◆ **PROBLEMS**
(1) In the post on SQL Server joins, what does the writer often see when reviewing T-SQL procedures and views?
(2) Pick up the post on SQL Server joins after its last sentence and carry it on.

***** SELECTED EXTRACT *****

Hope this will help you to understand the ‘Always Encrypted’ feature in SQL Server 2016 and how to integrate it to an existing application.

Sunday 9 October 2016

Understanding JOINs in SQL Server

During my work I get the chance reviewing lots of T-SQL Procedures and Views and I often see that the SQL joins are mis-used in them. When I enquire the developers regarding this, it’s evident that most of the time it has been the case that they don’t have the proper understanding what each JOIN exactly does or how it behaves, ultimately causing the SQL Procedure or the View to return an unexpected resultset. Therefore I thought of writing this blog post.
When we require to fetch details from multiple tables the JOIN caluse is there for the rescue. But in SQL Server there are various types of JOINs which will cater our requirement in different ways. So it’s very important to have a good understanding in these types of JOINs and their usage.
In SQL Server following types of JOINs available.
  • INNER JOIN
  • OUTER JOIN
    • LEFT OUTER JOIN
    • RIGHT OUTER JOIN
    • FULL OUTER JOIN
  • CROSS JOIN
  • CROSS APPLY
  • OUTER APPLY
We will look into the afrementioned JOINs more closely. The scope of this article is to give a high-level idea on the aforementioned  JOINs and the APPLY operator in SQL Server.

***** DATA *****

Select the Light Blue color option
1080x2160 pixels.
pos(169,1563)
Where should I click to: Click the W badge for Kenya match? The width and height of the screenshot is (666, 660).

*****

◆ **RESPONSES BY TASK**
(1) The SQL joins in them are misused.

(2)
To illustrate the aforementioned JOINs I will use the following sample tables:
  • SalesRep
  • SalesDetails
  • RepRating
  • Settings
We consider a case where we have 5 Sales Reps and the details will be saved in ‘RepDetails’ table and the sales transactions which they have done is recorded under ‘SalesDetails’ table. In the SalesDetails table we have included few transactions which we don’t have a matching Sales Rep. Similarly in the RepDetails table there are couple of sales reps which we don’t have any sales infromation.

--== Create Tables ==--
CREATE TABLE RepDetails(
 RepId  INT
 ,RepName VARCHAR(30)
)

CREATE TABLE SalesDetails(
 RepId  INT
 ,SaleMonth VARCHAR(6)
 ,OrderNo VARCHAR(6)
 ,SaleValue MONEY
)

CREATE TABLE RepRating(
 RepId  INT
 ,Rate  INT
 ,YearMonth VARCHAR(6)
)

CREATE TABLE Settings(
 S_Id  INT
 ,S_Desc  VARCHAR(20)
 ,S_Value VARCHAR(20)
)


--== Populate Sample Data ==--
INSERT INTO RepDetails (
 [RepId]
 ,[RepName]
) VALUES 
 (1,'Eugene Thomas')
 ,(2,'John Wheeler')
 ,(3,'Curtis Bailey')
 ,(4,'Jeffrey Garrett')
 ,(5,'Rosemarie Hubbard')

INSERT INTO SalesDetails (
 [RepId]
 ,[SaleMonth]
 ,[OrderNo]
 ,[SaleValue]
) 
VALUES 
(7,'201607','XpyDy3',839)
,(1,'201607','NR0RTp',496)
,(4,'201607','4552T4',299)
,(6,'201607','GKhkyC',877)
,(4,'201606','iyK65Z',291)
,(6,'201606','NFCszW',446)
,(7,'201606','D238bN',135)
,(1,'201607','bERDXk',304)
,(7,'201608','nykZqB',935)
,(4,'201608','R7ea5v',352)
,(6,'201606','VVjIdo',407)
,(7,'201608','vtLT4z',977)
,(2,'201608','xnHTnO',416)
,(1,'201606','jFAJIm',674)
,(6,'201606','0Q011m',480)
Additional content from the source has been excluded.